Update the rows below by changing every "Image resolution" to "Display resolution" and leaving all other text unchanged.

== Entries on where items appear ==
** BEGIN **

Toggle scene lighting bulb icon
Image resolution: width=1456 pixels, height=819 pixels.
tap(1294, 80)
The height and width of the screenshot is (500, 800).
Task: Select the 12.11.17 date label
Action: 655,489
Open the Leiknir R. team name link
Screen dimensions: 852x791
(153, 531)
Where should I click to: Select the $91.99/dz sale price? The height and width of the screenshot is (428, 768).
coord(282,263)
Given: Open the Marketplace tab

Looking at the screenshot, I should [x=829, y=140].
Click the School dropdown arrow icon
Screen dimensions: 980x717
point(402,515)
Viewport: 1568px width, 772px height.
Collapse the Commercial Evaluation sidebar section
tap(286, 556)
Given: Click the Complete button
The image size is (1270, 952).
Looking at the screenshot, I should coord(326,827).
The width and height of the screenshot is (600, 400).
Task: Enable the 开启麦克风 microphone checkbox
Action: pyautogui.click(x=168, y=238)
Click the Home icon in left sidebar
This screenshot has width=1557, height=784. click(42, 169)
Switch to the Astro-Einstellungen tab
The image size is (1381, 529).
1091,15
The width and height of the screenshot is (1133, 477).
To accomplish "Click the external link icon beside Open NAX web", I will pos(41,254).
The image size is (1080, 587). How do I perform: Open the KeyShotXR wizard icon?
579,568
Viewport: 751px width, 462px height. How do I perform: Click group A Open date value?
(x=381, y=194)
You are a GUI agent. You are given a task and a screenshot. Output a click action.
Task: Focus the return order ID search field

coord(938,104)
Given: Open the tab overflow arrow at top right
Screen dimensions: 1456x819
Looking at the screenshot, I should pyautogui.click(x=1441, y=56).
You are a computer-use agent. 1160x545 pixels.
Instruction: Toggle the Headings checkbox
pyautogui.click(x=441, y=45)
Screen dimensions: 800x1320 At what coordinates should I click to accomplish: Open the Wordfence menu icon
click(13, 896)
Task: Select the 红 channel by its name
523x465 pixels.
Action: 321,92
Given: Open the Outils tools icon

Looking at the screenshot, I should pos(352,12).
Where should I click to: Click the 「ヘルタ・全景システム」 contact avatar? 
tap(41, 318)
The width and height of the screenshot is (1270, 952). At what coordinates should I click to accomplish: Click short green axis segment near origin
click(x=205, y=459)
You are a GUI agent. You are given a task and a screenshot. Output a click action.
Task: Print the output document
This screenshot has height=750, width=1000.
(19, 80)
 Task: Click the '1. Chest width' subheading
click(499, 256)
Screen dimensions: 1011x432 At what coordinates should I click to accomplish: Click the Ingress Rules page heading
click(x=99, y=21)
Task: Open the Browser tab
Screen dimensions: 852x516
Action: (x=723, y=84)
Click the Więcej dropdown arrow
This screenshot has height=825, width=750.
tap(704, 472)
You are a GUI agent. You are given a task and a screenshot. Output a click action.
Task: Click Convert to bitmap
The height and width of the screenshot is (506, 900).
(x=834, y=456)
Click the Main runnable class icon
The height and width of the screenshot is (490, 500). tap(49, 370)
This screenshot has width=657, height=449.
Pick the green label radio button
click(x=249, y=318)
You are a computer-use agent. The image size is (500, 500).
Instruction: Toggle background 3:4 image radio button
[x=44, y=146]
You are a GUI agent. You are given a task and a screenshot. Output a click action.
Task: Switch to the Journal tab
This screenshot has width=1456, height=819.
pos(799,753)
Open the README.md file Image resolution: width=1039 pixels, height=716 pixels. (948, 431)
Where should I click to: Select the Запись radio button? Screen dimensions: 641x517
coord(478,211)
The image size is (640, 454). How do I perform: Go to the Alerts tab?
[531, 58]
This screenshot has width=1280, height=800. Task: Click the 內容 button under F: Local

** END **

== Result of this exercise ==
Toggle scene lighting bulb icon
Display resolution: width=1456 pixels, height=819 pixels.
tap(1294, 80)
The height and width of the screenshot is (500, 800).
Task: Select the 12.11.17 date label
Action: 655,489
Open the Leiknir R. team name link
Screen dimensions: 852x791
(153, 531)
Where should I click to: Select the $91.99/dz sale price? The height and width of the screenshot is (428, 768).
coord(282,263)
Given: Open the Marketplace tab

Looking at the screenshot, I should [x=829, y=140].
Click the School dropdown arrow icon
Screen dimensions: 980x717
point(402,515)
Viewport: 1568px width, 772px height.
Collapse the Commercial Evaluation sidebar section
tap(286, 556)
Given: Click the Complete button
The image size is (1270, 952).
Looking at the screenshot, I should coord(326,827).
The width and height of the screenshot is (600, 400).
Task: Enable the 开启麦克风 microphone checkbox
Action: pyautogui.click(x=168, y=238)
Click the Home icon in left sidebar
This screenshot has width=1557, height=784. click(42, 169)
Switch to the Astro-Einstellungen tab
The image size is (1381, 529).
1091,15
The width and height of the screenshot is (1133, 477).
To accomplish "Click the external link icon beside Open NAX web", I will pos(41,254).
The image size is (1080, 587). How do I perform: Open the KeyShotXR wizard icon?
579,568
Viewport: 751px width, 462px height. How do I perform: Click group A Open date value?
(x=381, y=194)
You are a GUI agent. You are given a task and a screenshot. Output a click action.
Task: Focus the return order ID search field

coord(938,104)
Given: Open the tab overflow arrow at top right
Screen dimensions: 1456x819
Looking at the screenshot, I should pyautogui.click(x=1441, y=56).
You are a computer-use agent. 1160x545 pixels.
Instruction: Toggle the Headings checkbox
pyautogui.click(x=441, y=45)
Screen dimensions: 800x1320 At what coordinates should I click to accomplish: Open the Wordfence menu icon
click(13, 896)
Task: Select the 红 channel by its name
523x465 pixels.
Action: 321,92
Given: Open the Outils tools icon

Looking at the screenshot, I should pos(352,12).
Where should I click to: Click the 「ヘルタ・全景システム」 contact avatar? 
tap(41, 318)
The width and height of the screenshot is (1270, 952). At what coordinates should I click to accomplish: Click short green axis segment near origin
click(x=205, y=459)
You are a GUI agent. You are given a task and a screenshot. Output a click action.
Task: Print the output document
This screenshot has height=750, width=1000.
(19, 80)
 Task: Click the '1. Chest width' subheading
click(499, 256)
Screen dimensions: 1011x432 At what coordinates should I click to accomplish: Click the Ingress Rules page heading
click(x=99, y=21)
Task: Open the Browser tab
Screen dimensions: 852x516
Action: (x=723, y=84)
Click the Więcej dropdown arrow
This screenshot has height=825, width=750.
tap(704, 472)
You are a GUI agent. You are given a task and a screenshot. Output a click action.
Task: Click Convert to bitmap
The height and width of the screenshot is (506, 900).
(x=834, y=456)
Click the Main runnable class icon
The height and width of the screenshot is (490, 500). tap(49, 370)
This screenshot has width=657, height=449.
Pick the green label radio button
click(x=249, y=318)
You are a computer-use agent. The image size is (500, 500).
Instruction: Toggle background 3:4 image radio button
[x=44, y=146]
You are a GUI agent. You are given a task and a screenshot. Output a click action.
Task: Switch to the Journal tab
This screenshot has width=1456, height=819.
pos(799,753)
Open the README.md file Display resolution: width=1039 pixels, height=716 pixels. (948, 431)
Where should I click to: Select the Запись radio button? Screen dimensions: 641x517
coord(478,211)
The image size is (640, 454). How do I perform: Go to the Alerts tab?
[531, 58]
This screenshot has width=1280, height=800. Task: Click the 內容 button under F: Local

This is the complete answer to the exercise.